**Passage for review**
Wednesday, August 11, 2010

See It for the First Time

DO NOT SAY, "IT IS MORNING,"
AND DISMISS IT WITH A
NAME OF YESTERDAY.

SEE IT FOR THE FIRST TIME
AS A NEWBORN CHILD
THAT HAS NO NAME.

~Rabindranith Tagore


Of Note: Creative innovation expands the mind and with the right motive often helps humanity. So it was with two Rice University undergraduates, who used their brains to create a machine to diagnose anemia without power while at the same time being inexpensive and portable. The duo explained that they modified a basic salad spinner into an easy to use and transportable centrifuge that successfully separated blood with no electricity to aid diagnosis of anemia. Sally Centrifuge, the name given the novel device, costs about $30 and can process 30 individual blood samples at a time while separating the blood with 20 minutes of spinning. The two inventors are testing the centrifuge this summer in Ecuador, Malawi and Swaziland. The professor for the class Introduction to Bioengineering and World Health said of the two women: "The students really did an amazing job of taking very simple, low-cost materials and creating a device their research shows correlates nicely with hematocrit levels in the blood. Many of the patients seen in developing world clinics are anemic, and its a severe health problem. Being able to diagnose it with no power, with a device that's extremely lightweight, is very valuable."

Today's Weather Report: At around 90 degrees Fahrenheit and humidity close to 100%, it is almost unbearable. Not to be whine-y, but we have no air conditioning so multiple fans have to do. OK so some would consider that whining. With people dying all over the world from every imaginable condition, I shouldn't even bring it up. The dogs have decided that sitting in one of the garden's ponds is the best recourse. They probably have the bet idea yet. My lawn tractor tire went flat yesterday, and it will be a week before Sears will be out to fix it. That means no mowing for a full week. Amen to that. It might look like a hay field by then but a week's reprieve from mowing will be welcomed. More rain last night and the grass is saying alleluia.

**Problem details**
Please copy the post between "Wednesday, August 11, 2010" and "HAS NO NAME.", inclusive, and swap "NEWBORN CHILD" for "NEWBORN BABY". The rows after the post aren't needed for this.

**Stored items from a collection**
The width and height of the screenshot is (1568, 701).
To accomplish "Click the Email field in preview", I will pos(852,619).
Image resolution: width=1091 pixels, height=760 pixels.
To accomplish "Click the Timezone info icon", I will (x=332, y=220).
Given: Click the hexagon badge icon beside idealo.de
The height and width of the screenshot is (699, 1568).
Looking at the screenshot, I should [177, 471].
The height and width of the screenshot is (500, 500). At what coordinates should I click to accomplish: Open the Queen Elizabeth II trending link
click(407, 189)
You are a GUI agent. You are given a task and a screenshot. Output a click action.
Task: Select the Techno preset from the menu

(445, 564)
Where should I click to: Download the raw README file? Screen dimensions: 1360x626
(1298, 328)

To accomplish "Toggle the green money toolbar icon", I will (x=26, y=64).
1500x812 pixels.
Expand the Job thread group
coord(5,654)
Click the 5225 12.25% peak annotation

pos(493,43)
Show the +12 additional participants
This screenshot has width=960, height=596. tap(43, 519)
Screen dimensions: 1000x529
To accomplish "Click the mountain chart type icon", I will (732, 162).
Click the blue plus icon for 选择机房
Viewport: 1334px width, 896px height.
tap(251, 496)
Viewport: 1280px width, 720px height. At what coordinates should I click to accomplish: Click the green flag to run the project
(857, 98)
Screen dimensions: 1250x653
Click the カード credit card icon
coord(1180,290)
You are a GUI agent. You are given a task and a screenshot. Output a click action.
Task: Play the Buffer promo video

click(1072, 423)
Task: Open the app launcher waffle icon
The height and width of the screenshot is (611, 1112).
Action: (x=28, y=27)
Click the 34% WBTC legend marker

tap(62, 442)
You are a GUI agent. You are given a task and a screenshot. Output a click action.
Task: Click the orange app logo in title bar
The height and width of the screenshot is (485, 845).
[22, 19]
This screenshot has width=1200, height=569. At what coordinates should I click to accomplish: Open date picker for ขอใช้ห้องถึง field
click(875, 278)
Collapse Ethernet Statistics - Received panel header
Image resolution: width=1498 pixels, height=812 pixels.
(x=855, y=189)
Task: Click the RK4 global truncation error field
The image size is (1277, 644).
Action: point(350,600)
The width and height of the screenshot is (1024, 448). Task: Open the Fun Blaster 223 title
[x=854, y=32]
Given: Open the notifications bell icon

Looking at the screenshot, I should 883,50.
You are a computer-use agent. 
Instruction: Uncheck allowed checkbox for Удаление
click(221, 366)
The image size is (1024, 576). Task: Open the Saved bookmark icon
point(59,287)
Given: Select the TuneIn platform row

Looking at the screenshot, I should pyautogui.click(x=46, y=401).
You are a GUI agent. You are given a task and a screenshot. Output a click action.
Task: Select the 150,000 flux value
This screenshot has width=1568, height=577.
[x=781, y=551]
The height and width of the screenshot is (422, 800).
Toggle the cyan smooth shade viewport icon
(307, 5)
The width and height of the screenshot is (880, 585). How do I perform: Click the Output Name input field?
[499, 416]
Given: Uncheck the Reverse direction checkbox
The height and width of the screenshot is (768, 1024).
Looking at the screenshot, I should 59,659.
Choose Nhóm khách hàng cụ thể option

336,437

**Task answer**
Wednesday, August 11, 2010

See It for the First Time

DO NOT SAY, "IT IS MORNING,"
AND DISMISS IT WITH A
NAME OF YESTERDAY.

SEE IT FOR THE FIRST TIME
AS A NEWBORN BABY
THAT HAS NO NAME.